-- Start Dataset --

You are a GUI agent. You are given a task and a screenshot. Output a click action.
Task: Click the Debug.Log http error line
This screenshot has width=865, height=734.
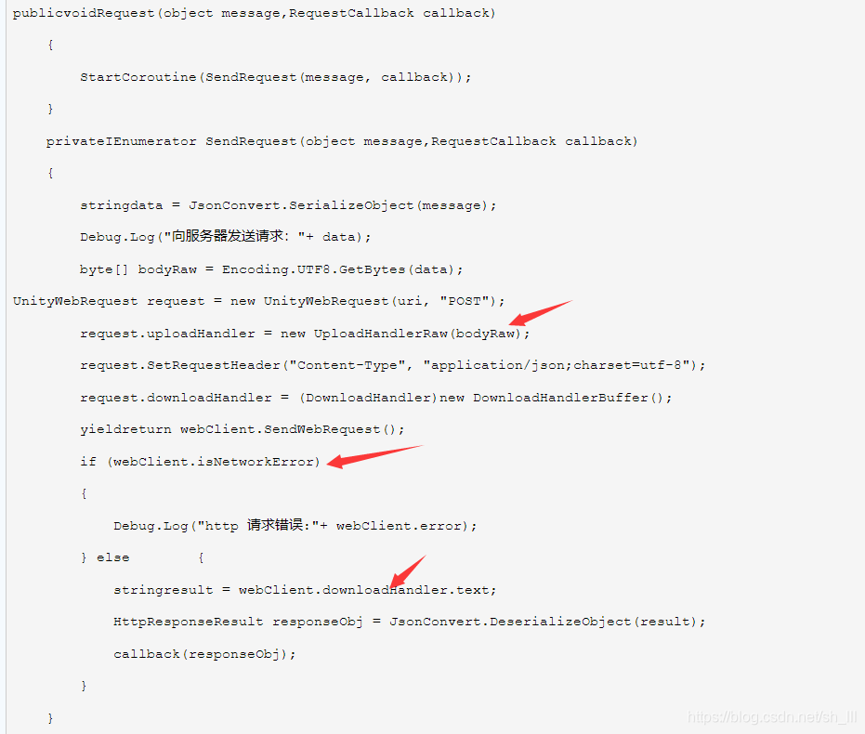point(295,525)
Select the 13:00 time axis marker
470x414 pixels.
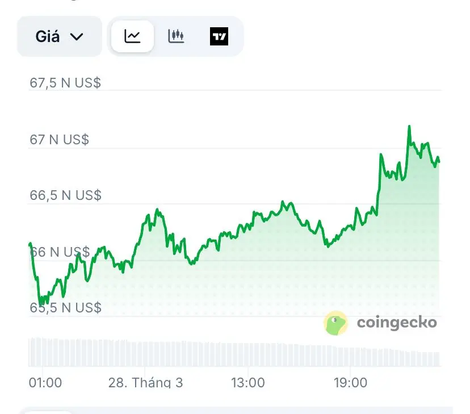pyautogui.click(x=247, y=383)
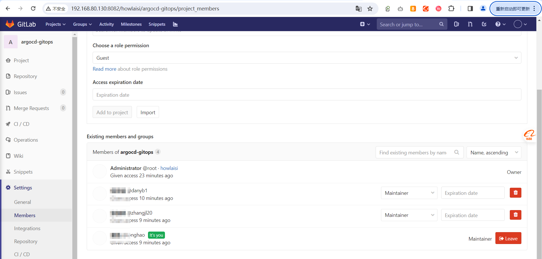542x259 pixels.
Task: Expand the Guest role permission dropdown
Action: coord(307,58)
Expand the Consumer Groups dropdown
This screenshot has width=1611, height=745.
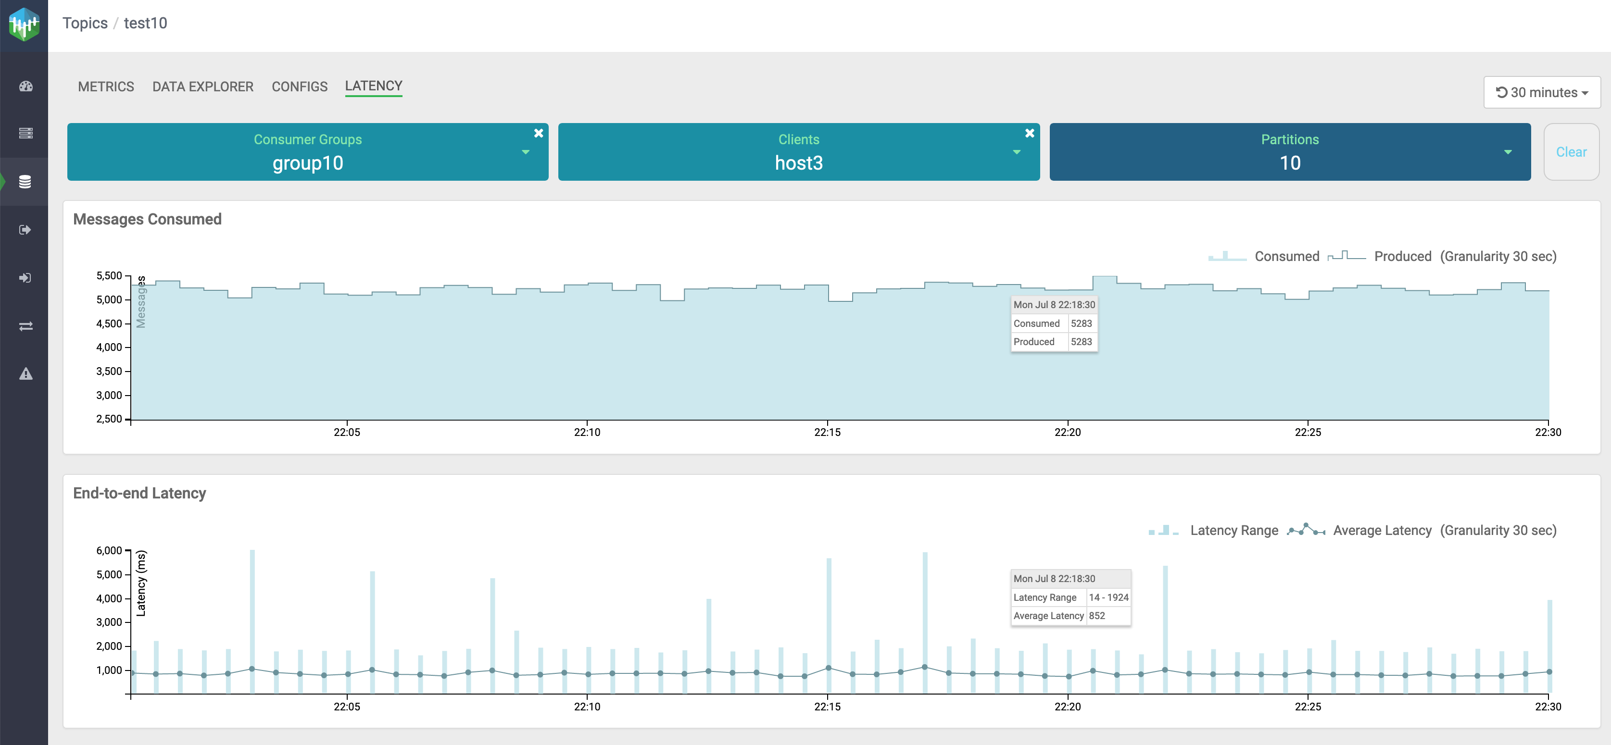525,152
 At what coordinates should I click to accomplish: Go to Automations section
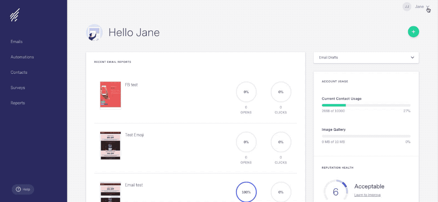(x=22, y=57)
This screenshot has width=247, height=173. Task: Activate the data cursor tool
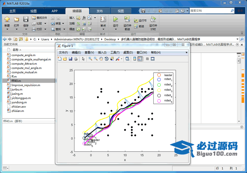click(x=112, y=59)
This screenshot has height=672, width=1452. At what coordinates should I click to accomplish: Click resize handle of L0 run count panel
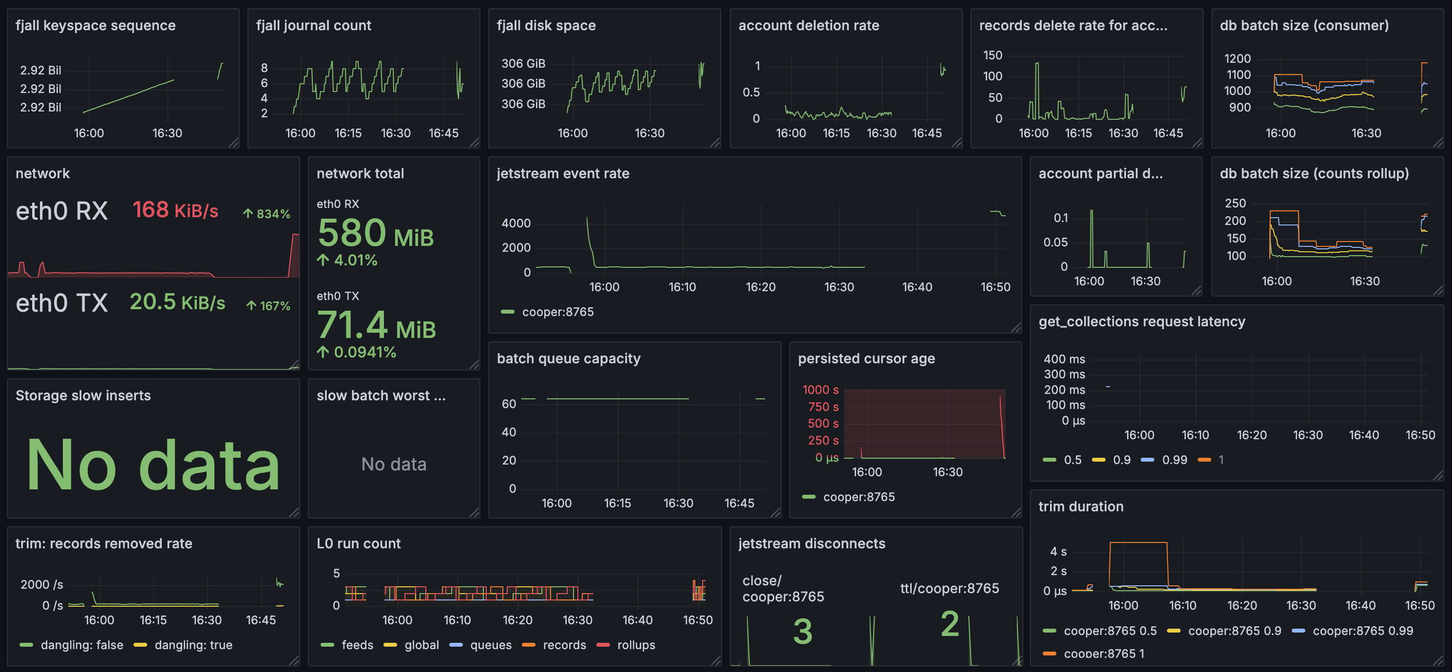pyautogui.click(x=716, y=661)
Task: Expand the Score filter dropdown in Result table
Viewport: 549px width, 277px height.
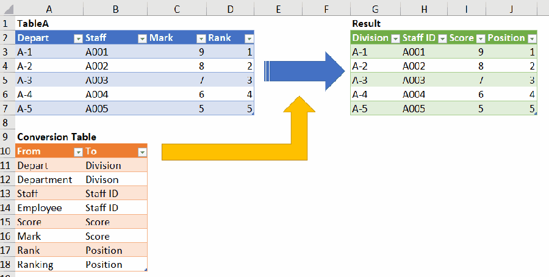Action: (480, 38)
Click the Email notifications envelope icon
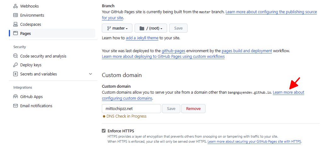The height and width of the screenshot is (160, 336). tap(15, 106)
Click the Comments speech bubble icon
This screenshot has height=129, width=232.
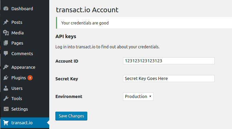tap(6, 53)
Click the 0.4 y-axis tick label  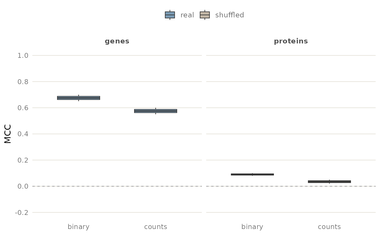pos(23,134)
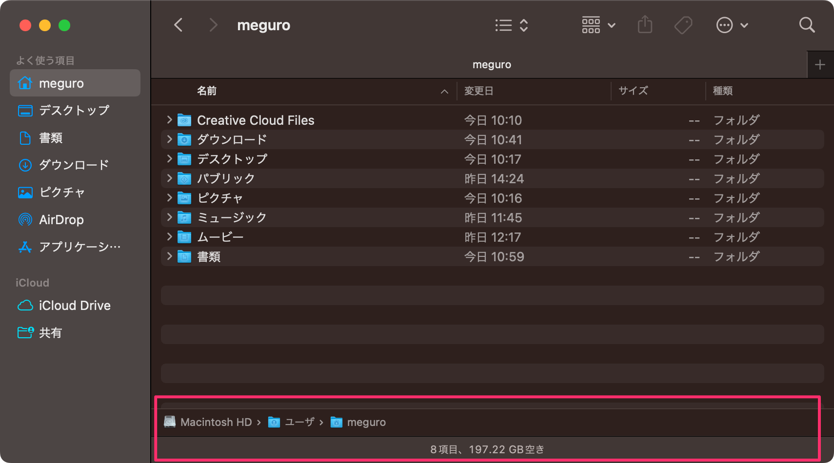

-- End Dataset --

Task prompt » Gather every line of the listing above that contains the word "icon" and copy each one out.

Task output »
Click the Email notifications envelope icon
Click the Comments speech bubble icon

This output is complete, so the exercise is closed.